The story has nothing to do with religion, but it uses symbolism that has powerfully appealed to me all my life

Ayan Mukerji, director

Delays do not bode well for a film, let alone for a film edited at Brahmastrathe scale of. Tying up an actual couple to star in a film that takes half a decade to produce is tricky at best, and disaster in the making.

Mukerji’s own frontman is well aware of the tragic ways a film can be ruined when soured relationships are combined with production delays, given the fate of Jagga Jasoos. The once-highly anticipated 2017 film starring Kapoor and Katrina Kaif barely made a box office jump upon release after numerous delays caused, at least in part, by Kaif and Kapoor’s breakup.

But Mukerji, 38, doesn’t worry about Brahmastra looks dated, and is completely comfortable with her casting decisions.
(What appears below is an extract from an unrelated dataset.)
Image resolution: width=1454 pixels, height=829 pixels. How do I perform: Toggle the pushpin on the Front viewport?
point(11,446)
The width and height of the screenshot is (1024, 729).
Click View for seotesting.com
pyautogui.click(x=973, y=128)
“It must have been Ranbir, Alia and Mr. Bachchan. We went with the people who fit the role the most naturally, ”he says. “As far as looking dated I’m not worried at all. We were filming until last month, we still have a few visual effects to finish. It will be a visual delight, and as a Indian, you will be proud of it when you see it, I can guarantee that to you.
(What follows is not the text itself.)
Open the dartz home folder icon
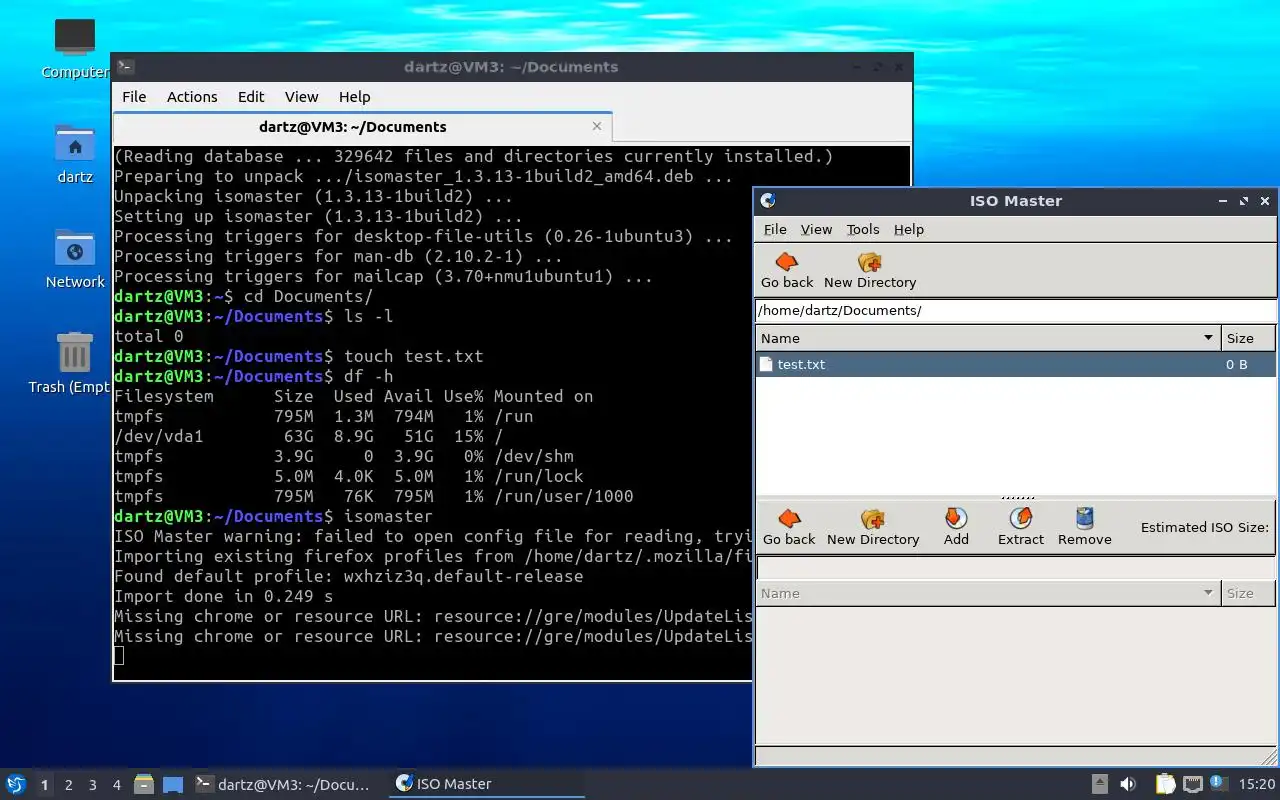 (75, 144)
Mukerji’s film is inspired by Hindu mythology. Brahmastra is considered to be the most powerful among the many weapons of the gods in Hinduism. Likewise, Shiva is one of the main gods of the creator trinity (Brahma), the curator (Vishnu) and the destructive trinity (Shiva).

The director, however, insists that his film’s story is not religious.
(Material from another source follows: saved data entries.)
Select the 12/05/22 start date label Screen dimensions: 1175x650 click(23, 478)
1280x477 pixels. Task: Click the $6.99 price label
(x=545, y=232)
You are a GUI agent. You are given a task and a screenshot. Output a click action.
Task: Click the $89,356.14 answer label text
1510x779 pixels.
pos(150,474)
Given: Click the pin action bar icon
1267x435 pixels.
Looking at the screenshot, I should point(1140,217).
Over the past few years, several Bollywood filmmakers have had to issue public apologies, alter parts of their films or rename them in the face of the fury caused by the hurt feelings of several factions and religious communities. The reasons for their objections ranged from portraying famous fictional characters in a bad light to promoting interfaith love and even character costumes. Director Sanjay Leela Bhansali has faced incidents of violence and threats as his big-budget film nears release Padmaavat in 2018.

“Honestly, I don’t think there is anything in the movie that could offend anyone,” says Mukerji. “The story has nothing to do with religion, but it uses a symbolism that has powerfully appealed to me all my life. It is my way of connecting with my culture and a tribute to my roots.

“In terms of history, we’ve been very clear throughout that everything is fantastic. I just felt that this fantasy had to be ingrained in the treasure of inspiration and wisdom that exists in my faith, but is unfolding in modern India. I felt that this combination would help me create something original and inspiring.

“Deep down, I think this movie is a powerful love story.”

Brahmastra is scheduled for release on September 9, 2022

Update: December 24, 2021, 5:16 a.m.